The amount of actual code I managed to spit out today for the time I had set aside for Devember is not a whole lot, although I did get some changes in place.
For the most part, day 3 has been taken up with various research elements. In particular, the tooling I’m using, and benchmarking.
I’ve been making good use of the issue tracker in my repository (I should probably link that more often) to track what I’m planning to do, which is something that I’m not really in the habit of doing. At my day job, the system we use to track ongoing tasks is, to put it bluntly, dumb as a sack of hammers.
JetBrains tools have integration with a few different issue trackers, one of which happens to be gitlab. Since part of my Devember is evaluating gitlab to see if I want to install my own local copy, I thought I would investigate this integration.
I won’t bore with the details too much, but to suffice it to say that the way that WebStorm (in this case) uses task tracking is not really compatible with how I’m used to working on issues, so a lot of this experimentation went nowhere.
On the face of it, I can see how it would be handy if I didn’t work the way that I do; the IDE saves the layout of editing panes on a task by task basis, so switching between tasks allows you to maintain optimal layout. However, I tend to always use the same layout, which makes this more of a pain to use because the default is to start a task with no files open unless you press magic keys.
There were some other oddities that seemed to impede my workflow more than they actually helped, but what really got to me was how I had about 5 issues in the issue tracker and the tool displayed each one of them about a dozen times, making the list hugely crowded. I’m not sure if that’s a failing of the IDE (and my configuration thereof) or a consequence of how gitlab works, or what.
In any event, except for some code cleanup that I did during those investigations, the rest of my time was spent researching and benchmarking.

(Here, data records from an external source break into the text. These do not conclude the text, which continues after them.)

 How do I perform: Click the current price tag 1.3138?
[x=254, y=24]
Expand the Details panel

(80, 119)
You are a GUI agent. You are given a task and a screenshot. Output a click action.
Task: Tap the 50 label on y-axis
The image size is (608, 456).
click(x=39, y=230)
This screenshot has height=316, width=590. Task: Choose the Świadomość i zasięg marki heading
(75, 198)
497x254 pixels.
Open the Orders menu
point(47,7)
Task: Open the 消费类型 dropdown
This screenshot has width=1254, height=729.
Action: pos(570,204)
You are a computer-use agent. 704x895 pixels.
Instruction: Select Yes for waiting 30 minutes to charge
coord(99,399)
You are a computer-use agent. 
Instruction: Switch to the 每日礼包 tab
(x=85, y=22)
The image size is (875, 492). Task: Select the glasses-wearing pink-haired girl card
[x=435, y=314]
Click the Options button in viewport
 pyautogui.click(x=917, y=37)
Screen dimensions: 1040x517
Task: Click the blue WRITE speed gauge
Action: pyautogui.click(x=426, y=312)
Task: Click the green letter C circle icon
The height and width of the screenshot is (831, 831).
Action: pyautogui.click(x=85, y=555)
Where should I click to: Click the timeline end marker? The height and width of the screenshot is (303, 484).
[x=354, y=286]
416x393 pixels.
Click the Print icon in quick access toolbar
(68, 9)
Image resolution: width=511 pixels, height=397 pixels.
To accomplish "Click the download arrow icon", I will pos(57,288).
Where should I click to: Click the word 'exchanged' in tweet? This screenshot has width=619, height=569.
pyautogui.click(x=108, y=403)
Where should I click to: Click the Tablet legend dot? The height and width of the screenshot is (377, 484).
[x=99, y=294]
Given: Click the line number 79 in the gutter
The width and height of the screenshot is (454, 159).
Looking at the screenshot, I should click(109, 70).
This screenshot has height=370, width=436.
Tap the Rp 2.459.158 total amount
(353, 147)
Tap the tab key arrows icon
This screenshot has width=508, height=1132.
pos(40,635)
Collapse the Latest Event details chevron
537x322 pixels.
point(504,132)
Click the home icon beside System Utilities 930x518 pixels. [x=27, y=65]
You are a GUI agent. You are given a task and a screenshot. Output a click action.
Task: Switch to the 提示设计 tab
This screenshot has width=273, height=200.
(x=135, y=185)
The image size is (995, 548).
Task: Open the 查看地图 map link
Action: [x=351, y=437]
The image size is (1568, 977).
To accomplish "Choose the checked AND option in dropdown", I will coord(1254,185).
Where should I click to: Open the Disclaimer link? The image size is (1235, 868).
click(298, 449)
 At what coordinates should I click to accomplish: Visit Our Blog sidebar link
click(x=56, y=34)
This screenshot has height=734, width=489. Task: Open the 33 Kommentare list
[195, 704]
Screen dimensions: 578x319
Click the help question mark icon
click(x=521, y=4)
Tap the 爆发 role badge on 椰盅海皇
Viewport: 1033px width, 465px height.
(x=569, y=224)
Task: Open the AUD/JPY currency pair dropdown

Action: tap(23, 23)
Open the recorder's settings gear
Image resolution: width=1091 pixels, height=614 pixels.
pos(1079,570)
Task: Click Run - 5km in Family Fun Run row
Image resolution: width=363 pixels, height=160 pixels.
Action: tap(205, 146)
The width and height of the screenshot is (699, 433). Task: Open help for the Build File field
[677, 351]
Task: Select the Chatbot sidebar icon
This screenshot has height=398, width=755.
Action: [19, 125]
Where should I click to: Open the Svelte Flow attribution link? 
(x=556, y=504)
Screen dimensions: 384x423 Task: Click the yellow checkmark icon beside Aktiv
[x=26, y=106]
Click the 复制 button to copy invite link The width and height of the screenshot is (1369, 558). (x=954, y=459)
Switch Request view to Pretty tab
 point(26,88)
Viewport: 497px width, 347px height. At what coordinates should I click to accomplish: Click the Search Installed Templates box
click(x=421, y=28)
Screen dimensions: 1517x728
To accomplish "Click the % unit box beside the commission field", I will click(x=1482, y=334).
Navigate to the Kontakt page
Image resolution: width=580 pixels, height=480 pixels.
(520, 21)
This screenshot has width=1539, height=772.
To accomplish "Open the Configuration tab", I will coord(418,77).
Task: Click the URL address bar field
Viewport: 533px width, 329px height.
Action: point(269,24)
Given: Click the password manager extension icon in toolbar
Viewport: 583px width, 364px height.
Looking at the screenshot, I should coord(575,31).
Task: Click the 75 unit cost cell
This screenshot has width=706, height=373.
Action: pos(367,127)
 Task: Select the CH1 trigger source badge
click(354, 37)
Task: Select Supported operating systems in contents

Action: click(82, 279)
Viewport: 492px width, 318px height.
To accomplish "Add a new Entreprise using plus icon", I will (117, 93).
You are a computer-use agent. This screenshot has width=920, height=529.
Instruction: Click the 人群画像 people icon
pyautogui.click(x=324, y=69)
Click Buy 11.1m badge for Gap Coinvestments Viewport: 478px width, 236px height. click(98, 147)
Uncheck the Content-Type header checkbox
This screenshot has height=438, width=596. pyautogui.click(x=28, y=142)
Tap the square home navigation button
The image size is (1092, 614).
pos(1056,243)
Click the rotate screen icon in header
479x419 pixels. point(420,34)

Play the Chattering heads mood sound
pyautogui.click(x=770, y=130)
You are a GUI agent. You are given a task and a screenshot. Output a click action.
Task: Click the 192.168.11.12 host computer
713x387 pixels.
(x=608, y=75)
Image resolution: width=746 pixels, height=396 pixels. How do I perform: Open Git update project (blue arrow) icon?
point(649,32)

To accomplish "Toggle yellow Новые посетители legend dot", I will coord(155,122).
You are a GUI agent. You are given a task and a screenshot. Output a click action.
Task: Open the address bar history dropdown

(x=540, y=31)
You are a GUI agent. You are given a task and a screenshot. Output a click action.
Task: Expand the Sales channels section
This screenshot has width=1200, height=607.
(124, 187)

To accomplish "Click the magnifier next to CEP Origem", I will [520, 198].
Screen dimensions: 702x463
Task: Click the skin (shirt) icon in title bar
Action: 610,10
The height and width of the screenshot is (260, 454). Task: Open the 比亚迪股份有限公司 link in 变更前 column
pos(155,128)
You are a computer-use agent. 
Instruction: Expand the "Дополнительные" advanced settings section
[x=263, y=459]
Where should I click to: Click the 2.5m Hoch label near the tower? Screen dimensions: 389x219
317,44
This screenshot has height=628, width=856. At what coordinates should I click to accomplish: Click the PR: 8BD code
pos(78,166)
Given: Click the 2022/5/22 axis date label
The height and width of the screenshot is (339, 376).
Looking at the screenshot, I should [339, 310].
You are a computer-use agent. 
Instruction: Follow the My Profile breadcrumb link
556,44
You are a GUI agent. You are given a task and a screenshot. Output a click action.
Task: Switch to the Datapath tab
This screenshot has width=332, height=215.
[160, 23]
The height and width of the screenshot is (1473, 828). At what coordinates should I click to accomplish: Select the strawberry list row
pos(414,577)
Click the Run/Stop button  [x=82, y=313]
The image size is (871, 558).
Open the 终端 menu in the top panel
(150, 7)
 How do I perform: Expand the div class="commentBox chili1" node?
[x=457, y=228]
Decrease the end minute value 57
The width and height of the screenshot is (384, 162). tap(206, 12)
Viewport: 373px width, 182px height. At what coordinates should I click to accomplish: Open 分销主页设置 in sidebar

In JavaScript, you can use Object.defineProperty to configure properties on object. In particular, you can provide accessor functions for getting and setting the value, which allows you to expose values in a way that is read only or read/write (or write only, but that seems less useful). This seems like a great way to expose property values in my own classes to ensure that nothing can alter values in an untoward way, but I was curious if there was a speed benefit.
I eventually used jsperf.com for this task when my google-fu proved fruitless, which took me a bit of a time. For one thing I spent a while chasing down errors that it turns out seem to be in the boilerplate code of the page and nothing to do with my benchmarks per se. I also accidentally set up the tests to include the defineProperty call as part of the loop, which makes the operation seem mind bogglingly slow. Here’s a tip: you don’t want to be calling that function often if speed is of the essence.
In the end I determined that there is no real speed difference at all (which is what I sort of suspected, but did not want to bank on), so I can proceed with my plans of data isolation tomorrow. Of course, this still makes me a little sad because it means that name conflicts between the accessor functions I create and the underlying values means that something somewhere has to be named in an unappealing way. We’ll see what tomorrow brings.